The idea of the second one is correct, but I think it is more obvious if we start from the top left. the number in each position stands for how many paths can lead the little green guy to there. First fill matrix[0][i] (i.e. row0) and matrix[j][0] (i.e. col0) with 1 if there is no barricade, if there is, fill them with 0; since the little green guy can only move to the right or down at each step, so the value of the inner matrix, should be the sum of the matrix[i-1][j] + matrix[i][j-1] 1 1 1 1 1 1 1 1 1 2 X 1 2 3 X 1 1 3 3 4 X 3 3 4 X 3 X 4 4 X 3 7 0 3 X 4 8 8 11 18 0 3 3 X X 8 X 18 0 X 3 3 3 X 0 18 0 0 3 6 9 9 9 27
Nice algorithm, I didn't hear about the requirement that could only move to the right or down so now it makes sense to me.
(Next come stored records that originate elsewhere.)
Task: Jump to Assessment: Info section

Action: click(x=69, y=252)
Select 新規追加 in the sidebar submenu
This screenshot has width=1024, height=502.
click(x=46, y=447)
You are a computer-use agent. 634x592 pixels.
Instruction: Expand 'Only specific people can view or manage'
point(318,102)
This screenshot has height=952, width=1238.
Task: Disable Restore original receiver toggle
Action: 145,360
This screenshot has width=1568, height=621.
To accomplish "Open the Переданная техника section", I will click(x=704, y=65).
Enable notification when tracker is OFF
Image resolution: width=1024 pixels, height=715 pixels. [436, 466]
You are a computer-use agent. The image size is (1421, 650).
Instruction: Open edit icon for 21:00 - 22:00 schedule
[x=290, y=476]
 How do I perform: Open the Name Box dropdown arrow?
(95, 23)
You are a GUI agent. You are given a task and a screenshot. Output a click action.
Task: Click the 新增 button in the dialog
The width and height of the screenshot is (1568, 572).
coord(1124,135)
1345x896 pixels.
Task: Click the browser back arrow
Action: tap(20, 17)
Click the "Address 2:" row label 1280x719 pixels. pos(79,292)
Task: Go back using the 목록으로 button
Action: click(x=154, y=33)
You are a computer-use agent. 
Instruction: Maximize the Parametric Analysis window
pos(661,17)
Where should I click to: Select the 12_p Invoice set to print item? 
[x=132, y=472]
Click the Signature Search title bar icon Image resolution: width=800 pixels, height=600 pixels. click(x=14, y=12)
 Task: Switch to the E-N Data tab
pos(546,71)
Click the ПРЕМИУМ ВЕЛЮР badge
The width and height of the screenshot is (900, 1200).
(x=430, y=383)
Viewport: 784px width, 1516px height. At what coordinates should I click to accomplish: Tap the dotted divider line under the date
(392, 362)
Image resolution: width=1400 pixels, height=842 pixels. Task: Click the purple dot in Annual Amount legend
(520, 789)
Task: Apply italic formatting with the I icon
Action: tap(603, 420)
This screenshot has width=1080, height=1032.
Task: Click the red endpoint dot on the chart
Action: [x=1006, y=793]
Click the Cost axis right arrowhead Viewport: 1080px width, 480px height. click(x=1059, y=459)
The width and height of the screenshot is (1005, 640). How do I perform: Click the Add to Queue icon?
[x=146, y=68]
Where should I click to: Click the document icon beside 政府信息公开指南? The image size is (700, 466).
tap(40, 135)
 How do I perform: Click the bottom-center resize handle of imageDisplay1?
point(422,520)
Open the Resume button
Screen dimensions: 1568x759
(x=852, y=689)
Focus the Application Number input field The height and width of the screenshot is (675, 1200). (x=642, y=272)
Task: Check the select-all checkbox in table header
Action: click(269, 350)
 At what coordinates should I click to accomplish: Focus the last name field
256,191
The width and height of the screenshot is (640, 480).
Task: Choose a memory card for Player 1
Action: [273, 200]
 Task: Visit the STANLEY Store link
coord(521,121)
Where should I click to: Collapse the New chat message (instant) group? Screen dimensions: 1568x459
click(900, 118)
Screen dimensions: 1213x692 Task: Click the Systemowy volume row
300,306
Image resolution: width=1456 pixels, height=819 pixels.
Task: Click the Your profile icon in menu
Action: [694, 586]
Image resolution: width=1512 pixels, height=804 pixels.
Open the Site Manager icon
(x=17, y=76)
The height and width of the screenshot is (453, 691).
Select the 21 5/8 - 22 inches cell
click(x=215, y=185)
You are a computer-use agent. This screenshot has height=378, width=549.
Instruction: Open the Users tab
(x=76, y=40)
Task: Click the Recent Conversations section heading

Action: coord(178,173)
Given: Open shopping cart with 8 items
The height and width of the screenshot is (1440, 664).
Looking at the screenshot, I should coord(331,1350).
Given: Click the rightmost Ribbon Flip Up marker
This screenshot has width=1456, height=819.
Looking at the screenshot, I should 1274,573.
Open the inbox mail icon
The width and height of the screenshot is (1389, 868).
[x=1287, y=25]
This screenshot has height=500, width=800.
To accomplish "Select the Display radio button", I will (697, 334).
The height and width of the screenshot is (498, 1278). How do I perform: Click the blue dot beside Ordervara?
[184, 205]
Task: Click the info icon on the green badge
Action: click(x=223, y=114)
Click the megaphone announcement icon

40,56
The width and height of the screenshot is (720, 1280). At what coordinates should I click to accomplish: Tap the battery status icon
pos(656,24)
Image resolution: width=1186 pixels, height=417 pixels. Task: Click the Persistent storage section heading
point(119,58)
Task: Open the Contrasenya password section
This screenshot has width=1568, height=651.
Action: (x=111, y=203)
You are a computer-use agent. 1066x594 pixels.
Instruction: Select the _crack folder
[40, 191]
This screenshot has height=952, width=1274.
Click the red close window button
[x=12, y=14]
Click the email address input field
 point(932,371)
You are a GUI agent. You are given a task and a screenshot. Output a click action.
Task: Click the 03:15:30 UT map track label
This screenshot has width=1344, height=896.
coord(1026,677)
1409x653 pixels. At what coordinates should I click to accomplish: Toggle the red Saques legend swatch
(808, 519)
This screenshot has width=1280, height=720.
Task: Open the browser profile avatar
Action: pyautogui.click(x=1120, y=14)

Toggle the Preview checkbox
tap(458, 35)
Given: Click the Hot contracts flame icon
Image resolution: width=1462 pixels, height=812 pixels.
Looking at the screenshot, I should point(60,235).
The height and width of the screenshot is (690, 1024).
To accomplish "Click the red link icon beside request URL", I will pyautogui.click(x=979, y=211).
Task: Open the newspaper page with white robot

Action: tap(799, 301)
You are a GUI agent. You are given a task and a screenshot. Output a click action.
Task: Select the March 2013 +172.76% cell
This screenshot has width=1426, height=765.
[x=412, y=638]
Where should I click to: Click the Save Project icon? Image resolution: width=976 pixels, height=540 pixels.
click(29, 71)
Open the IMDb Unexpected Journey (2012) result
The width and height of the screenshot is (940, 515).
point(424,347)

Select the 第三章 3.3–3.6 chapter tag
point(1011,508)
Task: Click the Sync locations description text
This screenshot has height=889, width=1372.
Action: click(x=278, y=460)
Without that requirement, how do you think the algorithm would be?
Awesome tutorials but I think the example for DP might be improved a bit. From the given example of dynamic programming for the Fibonacci numbers is not obvious what should be the memo[] length. I think the more simpler for understanding example is to use a HashMap. static HashMap memo = new HashMap(); static int fibonachiDp(int n) { if (n == 1 || n == 2) { return 1; } if (memo.containsKey(n)) { return memo.get(n); } else { memo.put(n, fibonachiDp(n - 1) + fibonachiDp(n - 2)); return memo.get(n); } }
Memo length is n. Your code is elegant but unless you can guarantee that your hash table operations work in constant time, her implementation is faster. Note: hash can be guaranteed to be work on constant time with load factor and uniform distribution of keys but the constant is usually large.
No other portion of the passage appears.